> EXERCISE INPUTS
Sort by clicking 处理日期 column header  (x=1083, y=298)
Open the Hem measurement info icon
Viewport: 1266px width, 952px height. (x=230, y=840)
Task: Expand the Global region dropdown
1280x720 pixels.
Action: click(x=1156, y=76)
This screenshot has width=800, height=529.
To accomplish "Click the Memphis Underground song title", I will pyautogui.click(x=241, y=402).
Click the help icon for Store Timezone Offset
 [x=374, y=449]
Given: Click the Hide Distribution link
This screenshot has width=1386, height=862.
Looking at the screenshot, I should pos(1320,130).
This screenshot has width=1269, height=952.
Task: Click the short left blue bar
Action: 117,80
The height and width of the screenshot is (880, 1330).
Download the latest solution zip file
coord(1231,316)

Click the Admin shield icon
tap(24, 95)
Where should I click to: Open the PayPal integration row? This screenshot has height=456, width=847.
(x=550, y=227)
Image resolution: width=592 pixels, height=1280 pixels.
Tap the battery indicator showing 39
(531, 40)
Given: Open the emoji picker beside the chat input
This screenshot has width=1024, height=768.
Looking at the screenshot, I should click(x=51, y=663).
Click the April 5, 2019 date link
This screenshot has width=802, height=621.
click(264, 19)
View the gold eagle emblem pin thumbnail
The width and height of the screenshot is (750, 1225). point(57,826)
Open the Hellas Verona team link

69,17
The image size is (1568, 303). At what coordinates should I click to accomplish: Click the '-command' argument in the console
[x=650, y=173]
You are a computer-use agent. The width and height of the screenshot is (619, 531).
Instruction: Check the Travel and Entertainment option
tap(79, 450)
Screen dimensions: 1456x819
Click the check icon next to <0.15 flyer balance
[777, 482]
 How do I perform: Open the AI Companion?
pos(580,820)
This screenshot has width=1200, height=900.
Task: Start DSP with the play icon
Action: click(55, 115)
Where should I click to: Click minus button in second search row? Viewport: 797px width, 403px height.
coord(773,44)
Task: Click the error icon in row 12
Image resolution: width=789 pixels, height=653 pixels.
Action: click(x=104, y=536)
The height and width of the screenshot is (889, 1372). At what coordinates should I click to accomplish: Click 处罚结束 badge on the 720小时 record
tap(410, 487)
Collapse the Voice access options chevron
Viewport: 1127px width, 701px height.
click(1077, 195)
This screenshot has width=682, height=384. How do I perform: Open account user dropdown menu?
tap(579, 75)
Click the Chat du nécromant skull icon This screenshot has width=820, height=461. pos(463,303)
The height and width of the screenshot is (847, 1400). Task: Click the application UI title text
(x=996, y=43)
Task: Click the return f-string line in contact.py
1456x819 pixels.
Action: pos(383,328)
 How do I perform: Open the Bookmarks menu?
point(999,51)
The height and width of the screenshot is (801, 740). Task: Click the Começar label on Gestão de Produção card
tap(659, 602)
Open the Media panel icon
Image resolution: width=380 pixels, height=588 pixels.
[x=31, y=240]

> EXERCISE DESCRIPTION
Within the data, how many lines hold the string "Given"? Answer with the number and nothing more.

> ANSWER TO THIS TASK
2